# What you are asked to do
Please produce an exact transcription of the lines from the one containing "800x600 pixels. Task: Click" through the last line of the entries, leaving out every picture.

(Stored items)
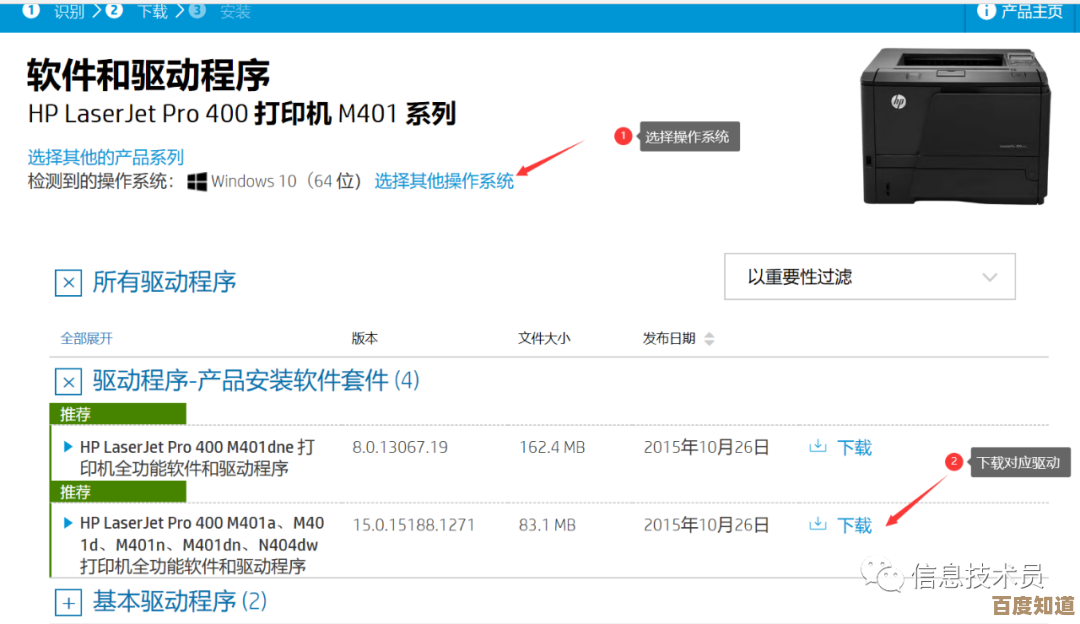This screenshot has height=624, width=1080.
Task: Collapse the 所有驱动程序 section
Action: tap(67, 283)
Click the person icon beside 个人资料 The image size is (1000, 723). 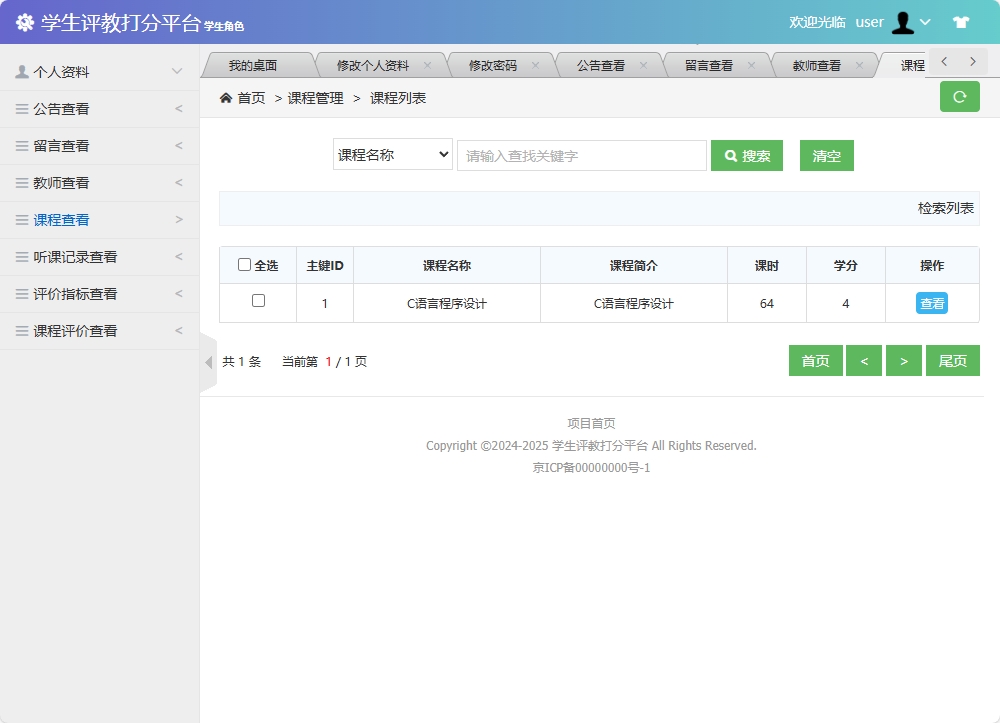22,70
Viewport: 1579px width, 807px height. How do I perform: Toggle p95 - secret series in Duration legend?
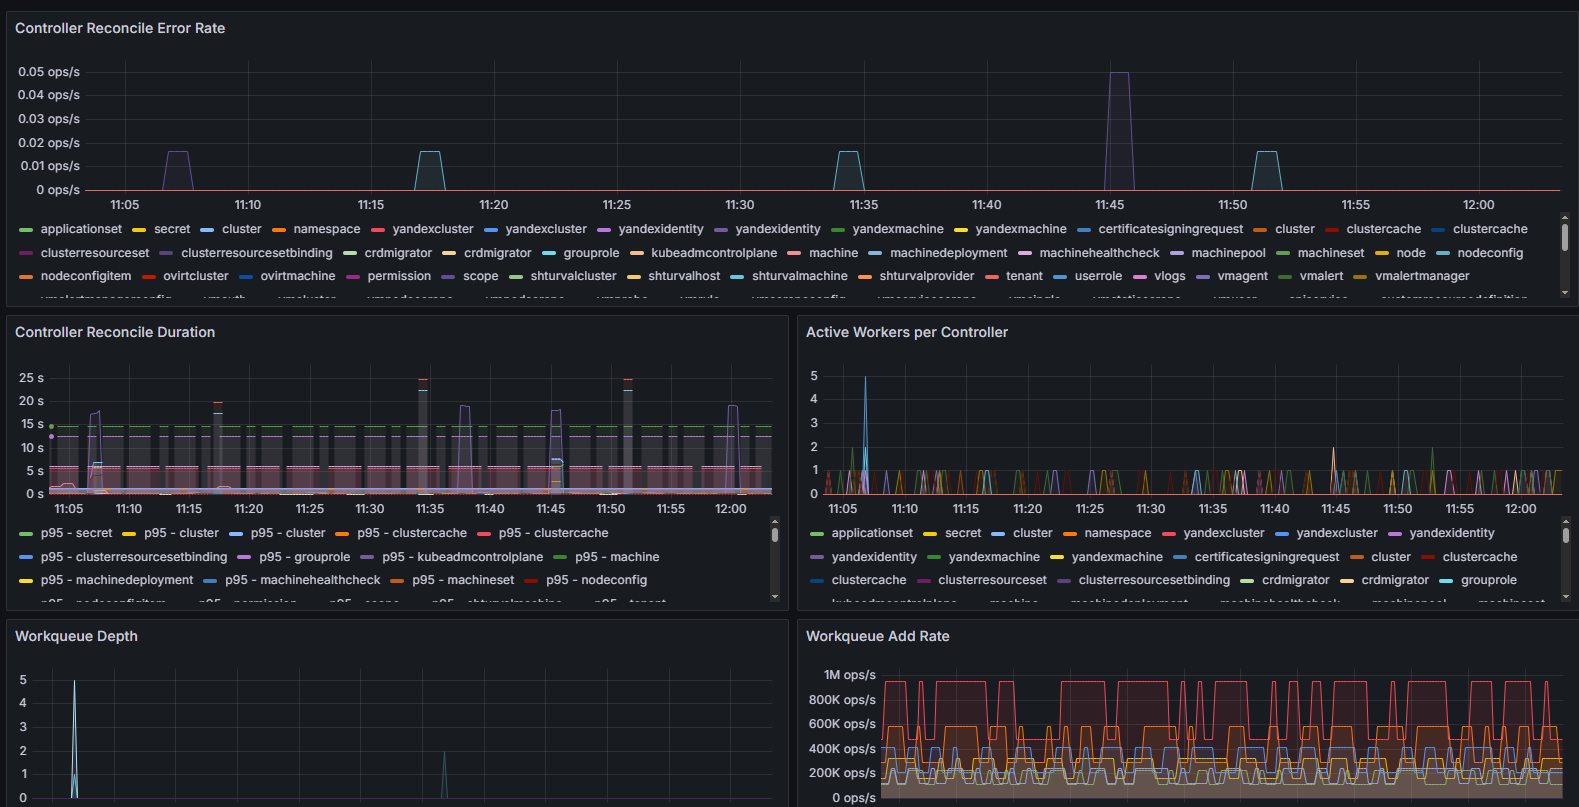coord(76,533)
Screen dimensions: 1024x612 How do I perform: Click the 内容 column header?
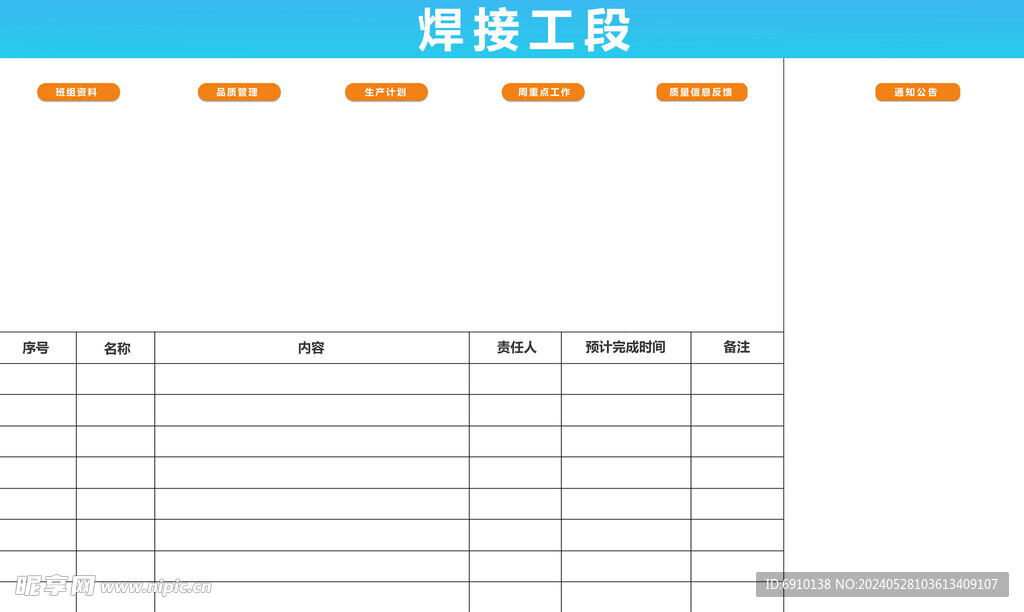(x=311, y=348)
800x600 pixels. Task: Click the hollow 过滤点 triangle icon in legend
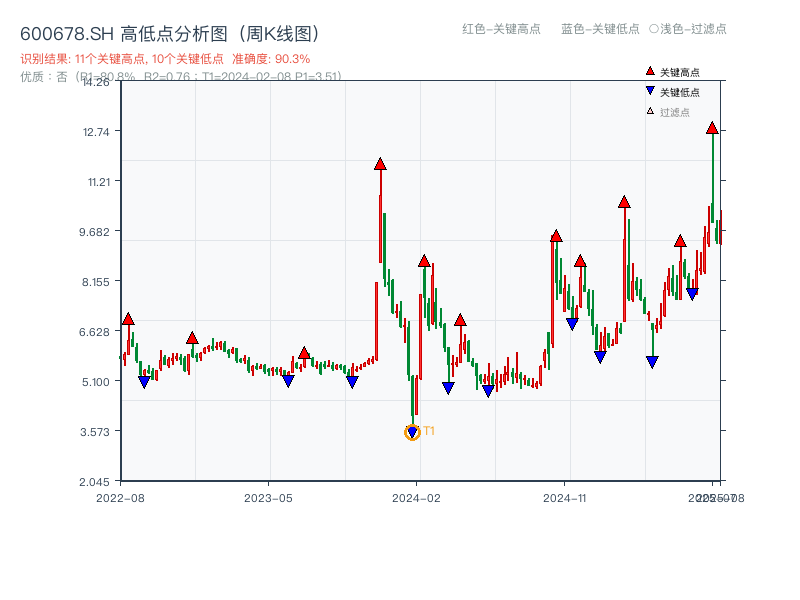(x=650, y=111)
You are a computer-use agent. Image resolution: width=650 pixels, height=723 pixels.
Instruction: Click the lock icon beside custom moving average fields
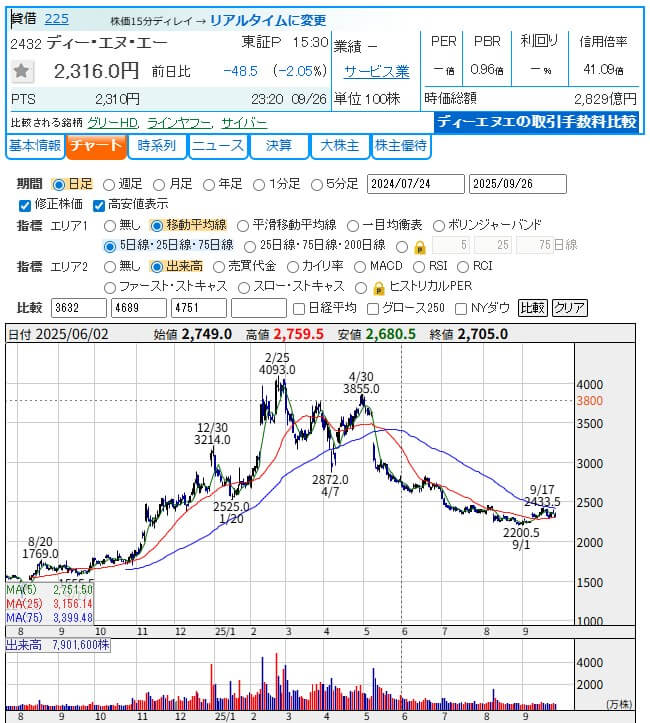click(x=419, y=246)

# Response area
800x600 pixels. Task: Click the hollow 过滤点 triangle icon in legend
(x=650, y=111)
You are a computer-use agent. Image resolution: width=650 pixels, height=723 pixels.
Instruction: Click the lock icon beside custom moving average fields
click(x=419, y=246)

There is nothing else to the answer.